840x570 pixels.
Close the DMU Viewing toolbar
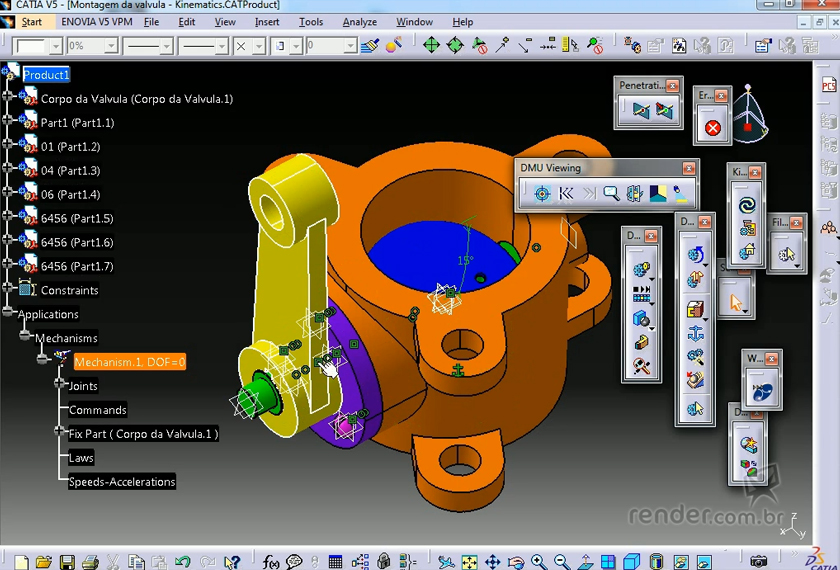click(688, 168)
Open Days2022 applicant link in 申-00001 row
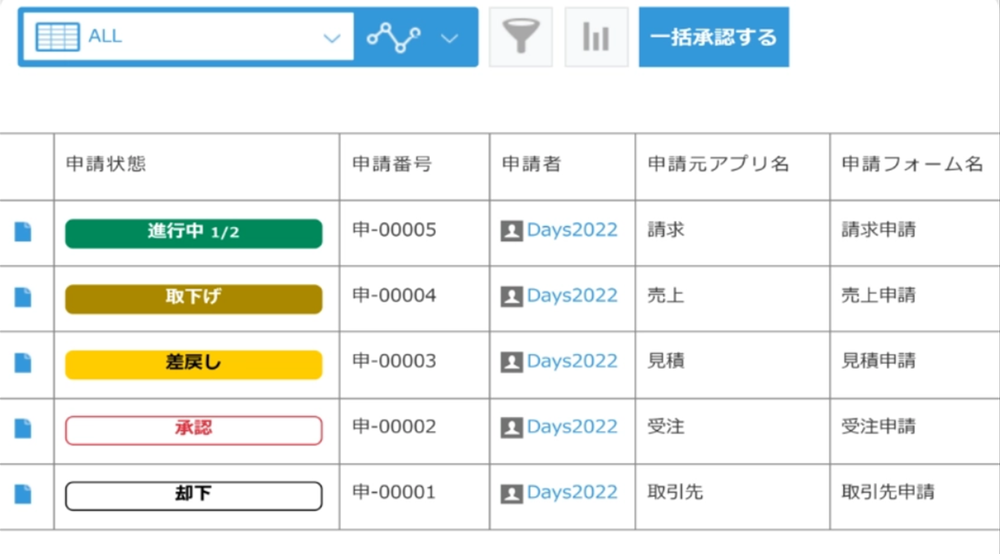 click(572, 493)
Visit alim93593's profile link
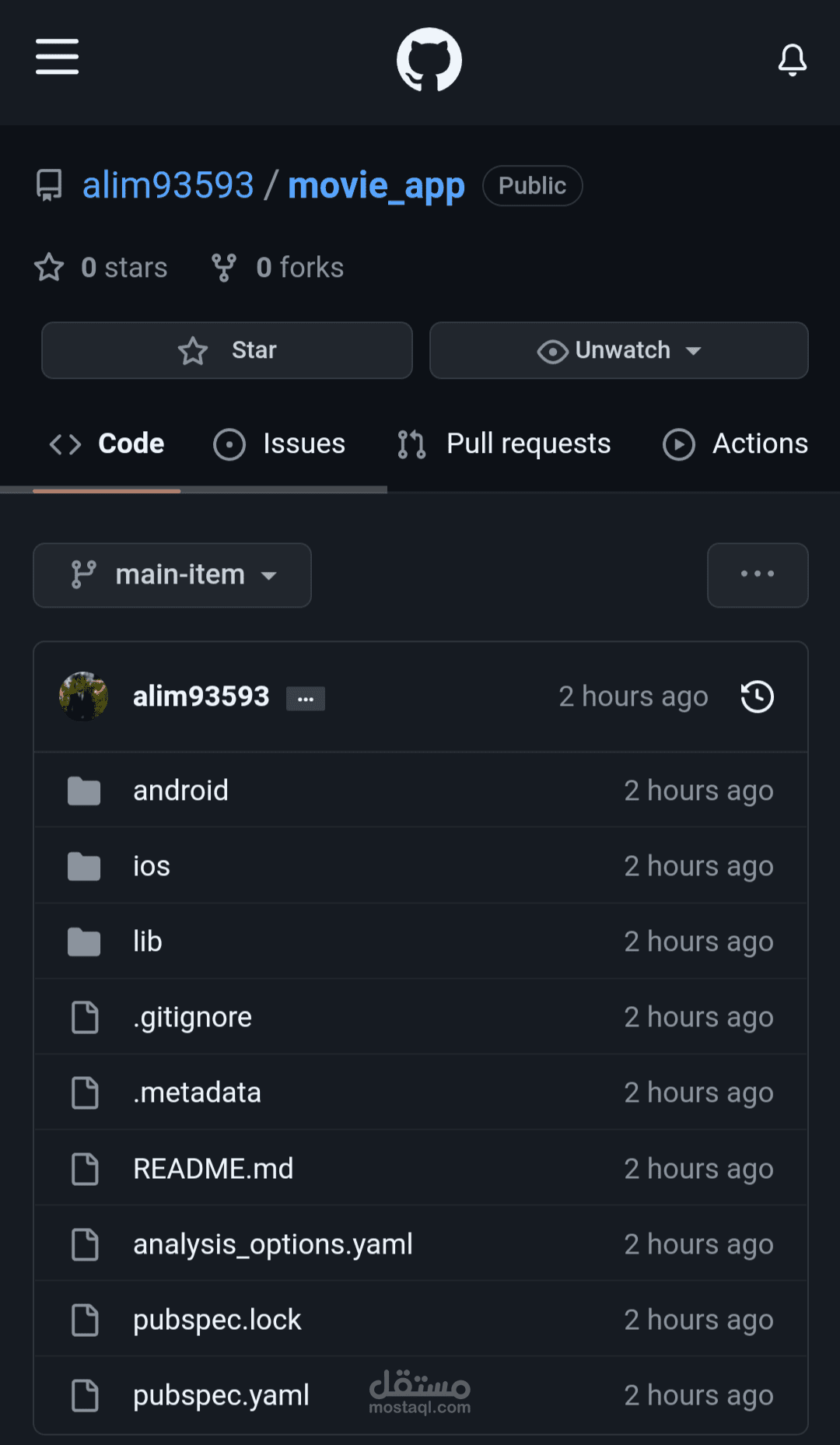Screen dimensions: 840x1445 168,184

Assignment:
Your answer should hold only the lines from the line with "Open Days2022 applicant link in 申-00001 row" through the closing line of the records, restated exactly and free of pictures.

Answer box:
Open Days2022 applicant link in 申-00001 row
 click(572, 493)
Visit alim93593's profile link
Screen dimensions: 840x1445 168,184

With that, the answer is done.